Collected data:
== Segment start ==
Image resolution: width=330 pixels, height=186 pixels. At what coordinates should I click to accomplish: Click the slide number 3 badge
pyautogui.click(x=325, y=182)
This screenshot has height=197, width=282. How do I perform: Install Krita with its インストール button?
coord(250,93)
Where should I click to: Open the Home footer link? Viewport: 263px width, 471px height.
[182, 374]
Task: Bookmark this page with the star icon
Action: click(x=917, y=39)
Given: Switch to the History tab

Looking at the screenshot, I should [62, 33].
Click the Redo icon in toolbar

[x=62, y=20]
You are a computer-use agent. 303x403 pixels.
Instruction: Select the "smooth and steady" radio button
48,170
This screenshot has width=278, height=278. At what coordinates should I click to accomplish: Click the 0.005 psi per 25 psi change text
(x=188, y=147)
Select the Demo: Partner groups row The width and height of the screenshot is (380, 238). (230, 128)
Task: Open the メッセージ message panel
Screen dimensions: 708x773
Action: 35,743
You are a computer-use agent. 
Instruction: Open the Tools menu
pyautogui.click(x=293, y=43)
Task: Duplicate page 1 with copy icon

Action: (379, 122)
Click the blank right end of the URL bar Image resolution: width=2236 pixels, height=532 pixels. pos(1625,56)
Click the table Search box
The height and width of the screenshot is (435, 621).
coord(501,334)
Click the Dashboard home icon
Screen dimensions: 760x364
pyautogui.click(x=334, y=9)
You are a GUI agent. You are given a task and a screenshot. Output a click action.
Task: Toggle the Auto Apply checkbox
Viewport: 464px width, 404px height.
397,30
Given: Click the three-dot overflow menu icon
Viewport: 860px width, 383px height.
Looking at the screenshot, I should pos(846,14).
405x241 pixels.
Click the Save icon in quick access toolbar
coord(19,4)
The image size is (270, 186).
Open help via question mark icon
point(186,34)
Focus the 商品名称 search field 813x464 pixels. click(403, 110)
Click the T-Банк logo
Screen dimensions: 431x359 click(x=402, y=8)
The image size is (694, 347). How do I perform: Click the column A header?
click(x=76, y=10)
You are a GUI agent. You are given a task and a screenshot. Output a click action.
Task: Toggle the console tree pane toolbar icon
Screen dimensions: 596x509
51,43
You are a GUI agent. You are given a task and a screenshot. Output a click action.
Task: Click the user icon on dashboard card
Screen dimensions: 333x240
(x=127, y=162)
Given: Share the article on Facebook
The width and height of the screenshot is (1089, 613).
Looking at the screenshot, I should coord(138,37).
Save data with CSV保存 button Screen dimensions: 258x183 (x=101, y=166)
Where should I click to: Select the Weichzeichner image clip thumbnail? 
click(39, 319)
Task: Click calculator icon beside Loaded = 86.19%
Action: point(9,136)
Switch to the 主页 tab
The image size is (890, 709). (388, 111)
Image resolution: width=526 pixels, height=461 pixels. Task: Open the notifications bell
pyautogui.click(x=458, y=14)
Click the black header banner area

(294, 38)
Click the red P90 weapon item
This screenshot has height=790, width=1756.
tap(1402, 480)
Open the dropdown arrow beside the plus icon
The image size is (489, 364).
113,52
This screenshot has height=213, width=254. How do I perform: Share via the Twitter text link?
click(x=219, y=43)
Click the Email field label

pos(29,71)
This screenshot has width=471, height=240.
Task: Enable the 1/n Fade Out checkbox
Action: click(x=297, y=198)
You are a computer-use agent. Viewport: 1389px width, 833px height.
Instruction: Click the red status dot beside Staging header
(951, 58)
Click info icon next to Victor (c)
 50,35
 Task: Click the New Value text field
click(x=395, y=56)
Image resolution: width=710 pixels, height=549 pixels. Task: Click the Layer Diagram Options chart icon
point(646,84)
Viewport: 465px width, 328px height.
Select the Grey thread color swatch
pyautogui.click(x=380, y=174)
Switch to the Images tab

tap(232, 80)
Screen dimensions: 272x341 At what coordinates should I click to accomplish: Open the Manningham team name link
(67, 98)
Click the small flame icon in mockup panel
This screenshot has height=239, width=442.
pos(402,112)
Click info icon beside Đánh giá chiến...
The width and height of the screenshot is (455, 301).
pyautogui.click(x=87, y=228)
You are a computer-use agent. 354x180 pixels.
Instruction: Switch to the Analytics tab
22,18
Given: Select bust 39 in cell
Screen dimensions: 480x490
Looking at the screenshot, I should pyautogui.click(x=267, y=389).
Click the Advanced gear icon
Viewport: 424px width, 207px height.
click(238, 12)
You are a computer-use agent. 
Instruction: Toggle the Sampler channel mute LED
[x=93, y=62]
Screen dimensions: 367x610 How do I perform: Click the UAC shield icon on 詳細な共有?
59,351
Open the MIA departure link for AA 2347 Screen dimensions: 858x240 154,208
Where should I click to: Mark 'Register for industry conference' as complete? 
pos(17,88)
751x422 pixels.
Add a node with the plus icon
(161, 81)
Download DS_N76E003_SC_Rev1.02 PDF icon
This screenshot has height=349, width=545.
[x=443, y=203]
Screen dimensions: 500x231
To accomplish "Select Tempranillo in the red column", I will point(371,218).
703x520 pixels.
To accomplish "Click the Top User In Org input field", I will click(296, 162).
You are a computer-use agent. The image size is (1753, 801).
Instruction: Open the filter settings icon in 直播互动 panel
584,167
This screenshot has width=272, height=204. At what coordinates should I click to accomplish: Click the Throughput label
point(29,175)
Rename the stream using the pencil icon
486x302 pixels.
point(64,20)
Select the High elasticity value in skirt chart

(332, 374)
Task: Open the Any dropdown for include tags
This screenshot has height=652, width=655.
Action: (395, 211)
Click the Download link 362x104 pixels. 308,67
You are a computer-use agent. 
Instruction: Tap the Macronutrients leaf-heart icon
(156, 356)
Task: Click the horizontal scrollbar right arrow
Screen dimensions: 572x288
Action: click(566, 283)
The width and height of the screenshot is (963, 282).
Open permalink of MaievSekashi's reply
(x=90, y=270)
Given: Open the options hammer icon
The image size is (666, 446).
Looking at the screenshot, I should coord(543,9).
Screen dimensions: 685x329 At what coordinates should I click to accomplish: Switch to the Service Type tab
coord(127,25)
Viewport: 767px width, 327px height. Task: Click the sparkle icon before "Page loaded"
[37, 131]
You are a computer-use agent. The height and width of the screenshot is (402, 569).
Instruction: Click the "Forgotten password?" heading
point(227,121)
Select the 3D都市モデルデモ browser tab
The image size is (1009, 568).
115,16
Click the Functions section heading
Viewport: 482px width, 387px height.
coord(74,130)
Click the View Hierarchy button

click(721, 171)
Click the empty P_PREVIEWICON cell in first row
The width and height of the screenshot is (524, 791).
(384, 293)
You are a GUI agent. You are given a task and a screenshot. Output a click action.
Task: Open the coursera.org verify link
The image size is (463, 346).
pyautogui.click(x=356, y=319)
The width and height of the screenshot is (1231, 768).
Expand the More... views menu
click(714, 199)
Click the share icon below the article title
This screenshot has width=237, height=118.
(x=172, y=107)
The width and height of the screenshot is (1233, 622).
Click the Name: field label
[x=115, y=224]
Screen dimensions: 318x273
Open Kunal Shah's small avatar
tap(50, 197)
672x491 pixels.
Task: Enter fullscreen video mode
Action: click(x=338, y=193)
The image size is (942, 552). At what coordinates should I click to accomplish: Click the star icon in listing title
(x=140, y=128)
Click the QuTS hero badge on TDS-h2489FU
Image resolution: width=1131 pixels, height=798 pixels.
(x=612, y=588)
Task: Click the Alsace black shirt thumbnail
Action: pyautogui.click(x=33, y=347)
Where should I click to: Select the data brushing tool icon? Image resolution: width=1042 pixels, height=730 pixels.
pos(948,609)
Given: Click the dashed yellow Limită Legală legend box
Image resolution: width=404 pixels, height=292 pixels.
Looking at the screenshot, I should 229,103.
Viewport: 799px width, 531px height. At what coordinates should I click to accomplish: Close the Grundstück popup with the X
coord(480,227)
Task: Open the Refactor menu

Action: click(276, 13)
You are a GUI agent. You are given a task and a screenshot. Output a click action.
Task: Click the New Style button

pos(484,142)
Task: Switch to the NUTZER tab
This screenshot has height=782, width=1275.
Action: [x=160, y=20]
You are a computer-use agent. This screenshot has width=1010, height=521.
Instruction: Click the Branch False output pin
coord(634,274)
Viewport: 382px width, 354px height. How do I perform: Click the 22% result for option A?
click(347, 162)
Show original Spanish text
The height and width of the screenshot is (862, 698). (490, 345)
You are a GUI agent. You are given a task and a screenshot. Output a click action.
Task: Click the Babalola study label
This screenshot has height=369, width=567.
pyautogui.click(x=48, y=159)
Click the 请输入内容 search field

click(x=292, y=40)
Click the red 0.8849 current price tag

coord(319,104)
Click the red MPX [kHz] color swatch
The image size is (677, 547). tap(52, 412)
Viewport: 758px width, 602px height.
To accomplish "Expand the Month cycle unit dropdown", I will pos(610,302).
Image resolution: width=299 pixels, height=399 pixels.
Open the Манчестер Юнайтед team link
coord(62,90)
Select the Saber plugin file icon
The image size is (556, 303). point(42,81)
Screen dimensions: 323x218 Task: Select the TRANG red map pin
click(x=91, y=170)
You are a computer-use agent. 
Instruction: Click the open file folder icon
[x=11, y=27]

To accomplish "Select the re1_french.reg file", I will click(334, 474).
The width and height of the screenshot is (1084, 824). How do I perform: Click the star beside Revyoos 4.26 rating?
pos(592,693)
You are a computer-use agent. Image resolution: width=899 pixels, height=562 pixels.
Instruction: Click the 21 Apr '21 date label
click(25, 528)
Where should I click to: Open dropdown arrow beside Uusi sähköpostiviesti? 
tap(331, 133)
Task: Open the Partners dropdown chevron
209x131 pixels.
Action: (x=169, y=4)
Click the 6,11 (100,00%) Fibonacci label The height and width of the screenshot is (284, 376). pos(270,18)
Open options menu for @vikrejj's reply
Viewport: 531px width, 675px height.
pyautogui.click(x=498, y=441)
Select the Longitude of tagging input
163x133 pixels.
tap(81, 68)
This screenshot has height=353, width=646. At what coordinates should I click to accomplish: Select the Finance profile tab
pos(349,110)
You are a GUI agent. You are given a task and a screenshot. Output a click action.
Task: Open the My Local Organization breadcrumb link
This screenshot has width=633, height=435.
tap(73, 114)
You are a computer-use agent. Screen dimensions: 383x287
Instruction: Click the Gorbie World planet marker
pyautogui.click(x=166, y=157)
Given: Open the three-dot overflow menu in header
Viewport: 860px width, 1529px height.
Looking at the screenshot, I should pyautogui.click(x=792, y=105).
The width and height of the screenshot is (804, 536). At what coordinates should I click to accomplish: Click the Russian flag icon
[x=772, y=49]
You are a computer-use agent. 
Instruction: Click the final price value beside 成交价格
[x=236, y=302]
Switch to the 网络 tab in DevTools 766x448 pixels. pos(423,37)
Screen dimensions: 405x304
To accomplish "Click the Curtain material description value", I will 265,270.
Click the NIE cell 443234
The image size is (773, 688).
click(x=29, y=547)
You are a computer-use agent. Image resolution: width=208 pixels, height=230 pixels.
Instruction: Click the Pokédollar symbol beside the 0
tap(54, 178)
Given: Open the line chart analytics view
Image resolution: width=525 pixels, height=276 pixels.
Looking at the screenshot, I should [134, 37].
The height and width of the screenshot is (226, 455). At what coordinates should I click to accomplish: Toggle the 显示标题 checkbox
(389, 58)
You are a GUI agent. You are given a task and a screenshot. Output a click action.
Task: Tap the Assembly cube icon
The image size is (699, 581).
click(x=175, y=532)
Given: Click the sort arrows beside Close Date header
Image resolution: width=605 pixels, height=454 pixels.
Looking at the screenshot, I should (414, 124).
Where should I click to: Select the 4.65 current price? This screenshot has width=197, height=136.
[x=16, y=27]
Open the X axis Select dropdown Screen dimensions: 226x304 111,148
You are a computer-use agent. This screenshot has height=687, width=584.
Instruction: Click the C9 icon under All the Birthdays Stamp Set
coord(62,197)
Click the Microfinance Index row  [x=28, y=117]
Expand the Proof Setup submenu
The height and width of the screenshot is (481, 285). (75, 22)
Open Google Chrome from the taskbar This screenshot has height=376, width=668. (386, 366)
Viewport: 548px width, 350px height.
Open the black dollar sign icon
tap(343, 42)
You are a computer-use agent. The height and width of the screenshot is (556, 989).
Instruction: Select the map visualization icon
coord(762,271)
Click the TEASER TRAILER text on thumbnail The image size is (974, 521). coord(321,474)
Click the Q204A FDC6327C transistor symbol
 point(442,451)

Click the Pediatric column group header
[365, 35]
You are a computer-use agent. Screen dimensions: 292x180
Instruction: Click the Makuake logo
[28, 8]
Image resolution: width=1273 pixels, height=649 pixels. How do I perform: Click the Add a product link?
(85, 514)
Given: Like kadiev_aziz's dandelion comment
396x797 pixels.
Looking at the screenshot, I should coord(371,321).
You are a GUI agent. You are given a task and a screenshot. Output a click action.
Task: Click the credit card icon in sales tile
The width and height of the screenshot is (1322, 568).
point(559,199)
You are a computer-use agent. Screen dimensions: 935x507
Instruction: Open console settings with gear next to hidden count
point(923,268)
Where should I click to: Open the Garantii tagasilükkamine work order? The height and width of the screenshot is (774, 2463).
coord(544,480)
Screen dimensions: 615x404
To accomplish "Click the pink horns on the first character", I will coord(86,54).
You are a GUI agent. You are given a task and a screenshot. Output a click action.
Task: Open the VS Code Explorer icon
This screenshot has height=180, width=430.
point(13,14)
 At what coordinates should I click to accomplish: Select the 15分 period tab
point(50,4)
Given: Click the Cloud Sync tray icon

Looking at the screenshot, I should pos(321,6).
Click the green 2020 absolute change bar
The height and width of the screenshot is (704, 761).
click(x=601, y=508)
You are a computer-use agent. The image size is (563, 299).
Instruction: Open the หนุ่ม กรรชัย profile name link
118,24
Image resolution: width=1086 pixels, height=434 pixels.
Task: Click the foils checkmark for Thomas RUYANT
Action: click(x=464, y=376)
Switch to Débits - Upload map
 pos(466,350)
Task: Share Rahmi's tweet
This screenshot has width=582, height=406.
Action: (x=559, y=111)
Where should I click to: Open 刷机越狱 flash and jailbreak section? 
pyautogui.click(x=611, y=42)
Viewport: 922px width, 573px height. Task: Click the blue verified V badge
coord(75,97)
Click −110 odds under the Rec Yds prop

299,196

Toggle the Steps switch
== Segment end ==
TASK OBJECTIVE: Print, exactly as they appear above, the lines running from the one with "Viewport: 922px width, 573px" through the final line.

RESULT FOR THIS TASK:
Viewport: 922px width, 573px height. Task: Click the blue verified V badge
coord(75,97)
Click −110 odds under the Rec Yds prop

299,196

Toggle the Steps switch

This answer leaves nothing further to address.